The Next Best Thing to Being There
What many of us most want to do right now is give our loved ones a big hug and sit down for some intimate heart-to-heart conversation. Unfortunately, that’s just not as possible these days, even if we live nearby.
So, how should we communicate with our loved ones who might be sheltering in place or living in a facility with contact restrictions?
There are several helpful options to stay in touch with long-distance loved ones, anytime. Lack of technical knowledge is no longer a reason not to touch base. Most of our favorite restaurants, shops, and corporations are offering online options and may very well continue to do so for quite some time. It is time to help your senior and yourself relieve any fears they may have of online communication.

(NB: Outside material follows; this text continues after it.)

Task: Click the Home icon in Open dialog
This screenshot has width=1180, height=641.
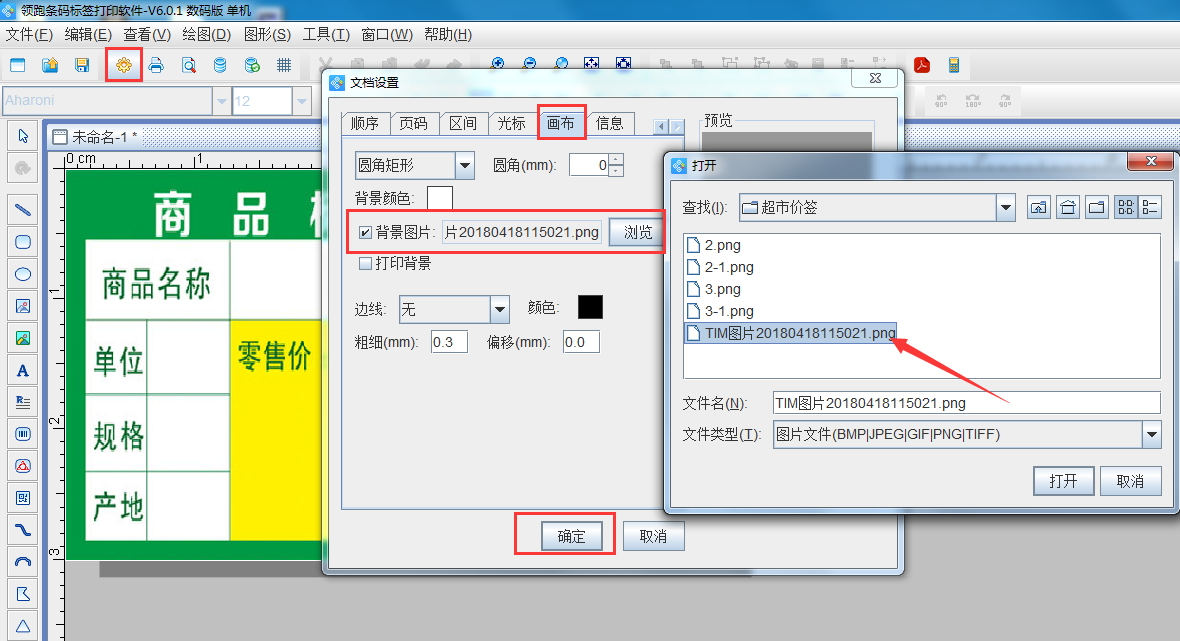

Communication options:Post cards and handwritten letters , zoom/face time or google hangout calls , Phone calls, Text messages , and Email.
A recent study investigated modes of social contact and risk of depression in older adults. It found that, while face to face was the number one preferred mode of communication, video chats consistently were able to
lower the rates of depression and loneliness in the seniors studied.
If you have a home care worker staying with your parents, ask them to set up some alternate methods of communication for you. Many of the solutions can be used on multiple platforms – smartphone, tablet, laptop, desktop. For those with troubled eyesight, consider setting up a tablet, laptop or desktop communication so the visuals are larger and the controls easier to manage.
If you are the in-home caregiver, it is equally beneficial to begin to set up this lifeline for both of you to the outside world. More people than ever are flocking to video chats and text messaging and those communications have no age limit. Once your loved one is set up with appropriate technology, you might even find that they are happily able to connect on their own with friends and family.
Tech Considerations for Your Older Adult:
Check that the device supports: Increased sizing for fonts, Voice commands Volume control or integration with hearing aids, Larger buttons, The ability to set up one touch “favorites” for frequently used sites or calls.
For your own check-ins, we recommend setting aside a regular time and day each week so your loved one has something to look forward to. It also makes it easier on friends and family who might want to join in occasionally. If they know your video call occurs at the same link every
week on Sunday at 5, for example, they might be able to drop in. Having
a weekly, or even more often, video chat will help your senior to become
more comfortable with the technology. While this may feel like a time where we are apart, it doesn’t have to be. Through technology, we might be able to draw closer than before.
Communication with Home Care and Medical Teams
Home care and medical teams are also expanding their online communications, to help minimize risk of exposure. Remote appointments are also often an option, as many assessments can be done over phone or video. Consider checking to see if your loved one’s healthcare providers have a remote option. Virtual care options are especially helpful if they are provided by their current primary care doctor, who already knows them well. Prescription refills, recurring medical issues, and even minor concerns can be communicated quickly and without hassle. Check if your insurance covers this sort of “visit.”